## DATA FOR THE TASK
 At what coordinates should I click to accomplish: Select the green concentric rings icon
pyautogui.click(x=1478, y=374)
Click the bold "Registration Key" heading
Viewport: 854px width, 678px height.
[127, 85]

## REQUIRED ACTION
The full listing above is to be copied exactly, line for line.

## ANSWER BOX
 At what coordinates should I click to accomplish: Select the green concentric rings icon
pyautogui.click(x=1478, y=374)
Click the bold "Registration Key" heading
Viewport: 854px width, 678px height.
[127, 85]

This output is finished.